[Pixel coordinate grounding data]
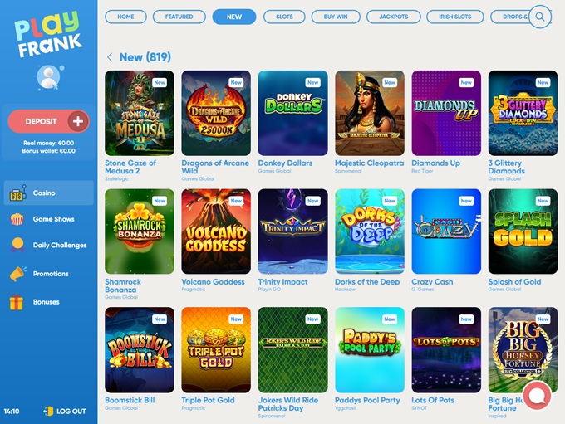Screen dimensions: 565x424
Task: Open the search magnifier icon
Action: [540, 17]
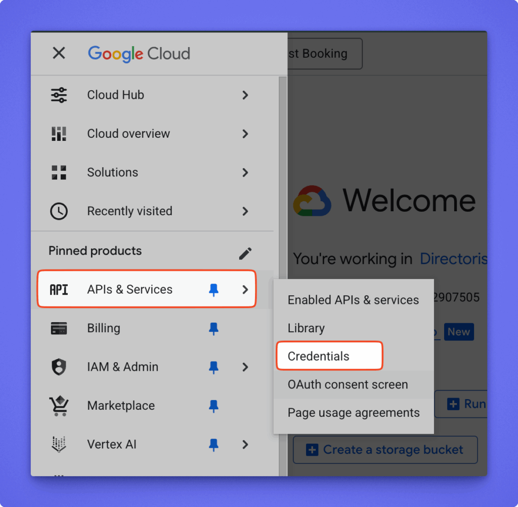
Task: Click the Google Cloud logo
Action: (139, 54)
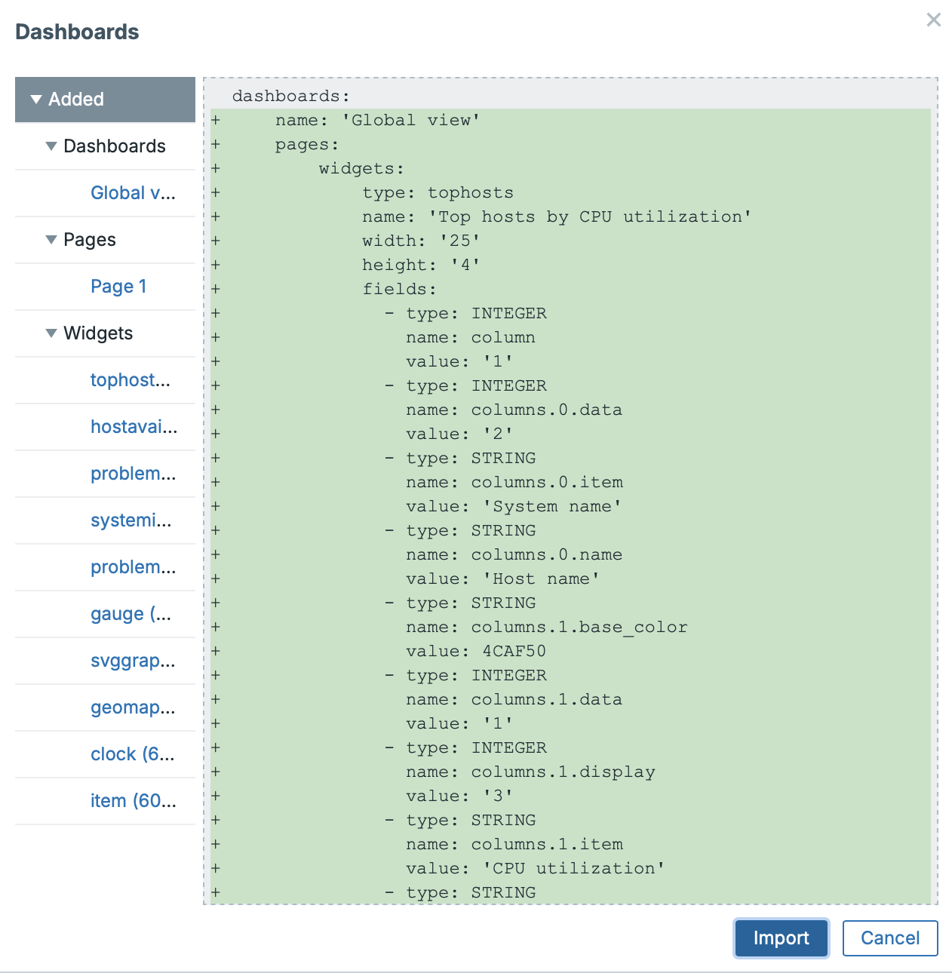
Task: Collapse the Added section arrow
Action: 35,100
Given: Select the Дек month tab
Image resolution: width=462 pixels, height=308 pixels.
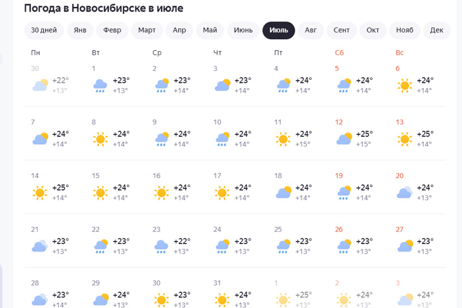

• _Directions_
Could you set down exactly, and only, the lines from the line containing "Given: Select the Дек month tab" through the last line of the records, both included, without the pictures?

• _Exercise result_
Given: Select the Дек month tab
Image resolution: width=462 pixels, height=308 pixels.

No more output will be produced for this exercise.